Inside the loop, I’d have to use the modulo operator to check if the remainder of the passed in number n divided by the current iteration i would be 0, which would make the current iteration a factor to be pushed into the array.

This is a working function! But was there a way to make the function a little more efficient? While I was researching how to find the functions of a specific number, I found a website that allowed you to input a number and it would return the factors of that number. On that page, the creators explained the math behind the website (https://www.calculatorsoup.com/calculators/math/factors.php). The math used in the website took the user input, found the square root, and used that number to find the factors. This method would half the time my function would take in those incredibly large edge cases.

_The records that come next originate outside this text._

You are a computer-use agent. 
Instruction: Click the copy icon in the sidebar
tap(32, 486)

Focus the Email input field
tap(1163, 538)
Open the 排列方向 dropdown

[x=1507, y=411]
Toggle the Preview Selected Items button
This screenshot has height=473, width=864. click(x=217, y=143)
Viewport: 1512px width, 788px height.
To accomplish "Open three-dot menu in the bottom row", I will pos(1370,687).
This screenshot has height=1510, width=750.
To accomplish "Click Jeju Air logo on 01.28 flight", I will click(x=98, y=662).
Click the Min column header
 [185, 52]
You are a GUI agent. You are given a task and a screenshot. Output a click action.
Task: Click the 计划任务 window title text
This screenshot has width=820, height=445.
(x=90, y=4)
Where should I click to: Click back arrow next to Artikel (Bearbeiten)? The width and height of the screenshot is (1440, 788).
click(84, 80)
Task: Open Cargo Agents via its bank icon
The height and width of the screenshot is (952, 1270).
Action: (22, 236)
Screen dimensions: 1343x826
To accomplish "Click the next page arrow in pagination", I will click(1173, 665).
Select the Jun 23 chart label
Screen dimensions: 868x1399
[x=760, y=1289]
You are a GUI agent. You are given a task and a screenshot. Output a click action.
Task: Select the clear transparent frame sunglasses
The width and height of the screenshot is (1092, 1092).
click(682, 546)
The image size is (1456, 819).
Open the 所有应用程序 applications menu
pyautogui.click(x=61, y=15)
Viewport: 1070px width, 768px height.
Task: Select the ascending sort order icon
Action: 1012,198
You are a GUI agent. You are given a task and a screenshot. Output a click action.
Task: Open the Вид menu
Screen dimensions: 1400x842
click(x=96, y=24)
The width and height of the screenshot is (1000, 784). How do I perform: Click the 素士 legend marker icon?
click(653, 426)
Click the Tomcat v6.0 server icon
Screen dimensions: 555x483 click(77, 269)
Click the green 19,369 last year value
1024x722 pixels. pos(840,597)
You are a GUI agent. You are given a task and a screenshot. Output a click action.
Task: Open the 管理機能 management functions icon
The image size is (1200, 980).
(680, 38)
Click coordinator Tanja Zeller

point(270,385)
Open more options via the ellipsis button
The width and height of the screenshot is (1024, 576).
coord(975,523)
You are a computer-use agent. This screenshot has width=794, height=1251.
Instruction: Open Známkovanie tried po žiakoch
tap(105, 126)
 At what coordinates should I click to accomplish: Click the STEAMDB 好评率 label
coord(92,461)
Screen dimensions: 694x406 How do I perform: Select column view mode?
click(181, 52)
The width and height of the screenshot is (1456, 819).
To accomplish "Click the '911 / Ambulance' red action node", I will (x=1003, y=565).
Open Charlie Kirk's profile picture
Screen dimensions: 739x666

The first step of this method would require utilizing the Math object available in JavaScript. I’d be able to use Math.floor and Math.sqrt to get a round number to use in place of the passed in number n in my loop.

Now, I need to change what happens inside my iteration. I wanted to create three separate variables, one to save the remainder when the number n is divided by the current iteration i, then a variable of the current value of i, followed by a variable that’s the number n divided by the current value of i.